Sim, através do voluntariado. Há pouco falávamos da cozinha social. Nós não queremos entregar um kit de alimentação para o dia e dizer apenas “bom apetite” ou “até amanhã”. Precisamos de ouvir as pessoas, de escutar, e quando for necessário, usar a palavra.
No fundo, uma relação de afeto…
Exatamente. O afeto é criativo. Na cozinha social, por exemplo, temos um grupo de 30 jovens voluntários que prestam apoio na distribuição das refeições, humanizando esta resposta da FEA. Queremos estar mesmo com as pessoas, na complementaridade da sua cidadania, sem substituir o Estado nos seus deveres. O nosso projeto não é assistencialista, mas promocional, promover a pessoa, e no dia em que a pessoa não precisa de nós, é o dia em que concluímos a nossa missão.
Como é que o cidadão concreto pode vir ter convosco?
Em primeiro lugar, através das instituições que já referi nesta entrevista ou então através do nosso Observatório Social. Nós preferimos trabalhar com as instituições, pois são elas que estão no terreno e têm a experiência e o conhecimento das situações.
Quando foi constituído, em 2020, este Fundo Financeiro Extraordinário tinha uma dotação de 600 mil euros. Para esta nova fase de acesso, houve algum reforço?
Continuamos com o mesmo montante. Desses 600 mil euros, 100 mil foram para evitar que os funcionários da FEA, no primeiro confinamento, fossem para layoff. Neste momento, retirando o que foi aplicado nos últimos meses por força dos apoios já concedidos, temos ainda 365 mil euros para distribuir. A hora é de esperança e de relançamento, mas é também de cautela, pois aproxima-se o fim das moratórias, por isso estamos a adivinhar um novo momento de dificuldade para muitas famílias portuguesas.
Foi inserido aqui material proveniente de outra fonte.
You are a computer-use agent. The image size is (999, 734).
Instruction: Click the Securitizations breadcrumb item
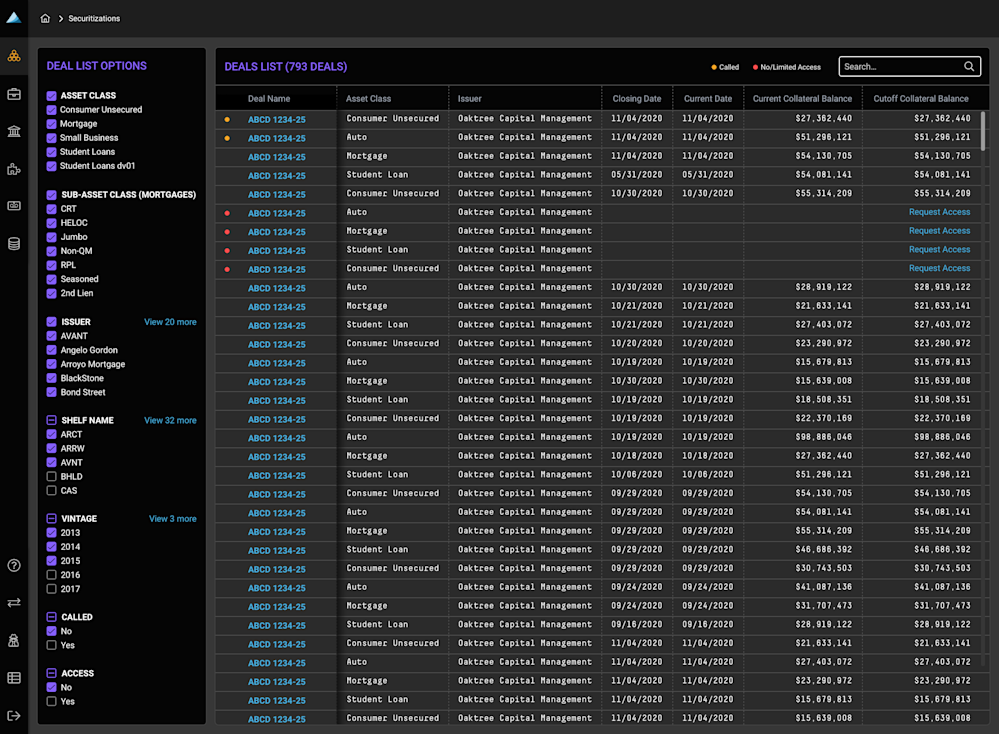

Que mensagem quer deixar neste momento?
Não é fácil dirigir a minha palavra a pessoas que estão a sofrer pelos mais diversos motivos, em consequência da pandemia. Eu prefiro dizer que quero muito estar com elas, como arcebispo de Évora e, por inerência, como presidente da FEA. Quero dizer, dentro do que me é possível, tudo farei para contribuir para minorar o sofrimento das pessoas, sem nenhuma demagogia e muito menos hipocrisia. Os horizontes são complexos, mas é preciso manter a esperança. Dizer que gostaria que ninguém se sentisse só, pode ser a síntese da minha mensagem.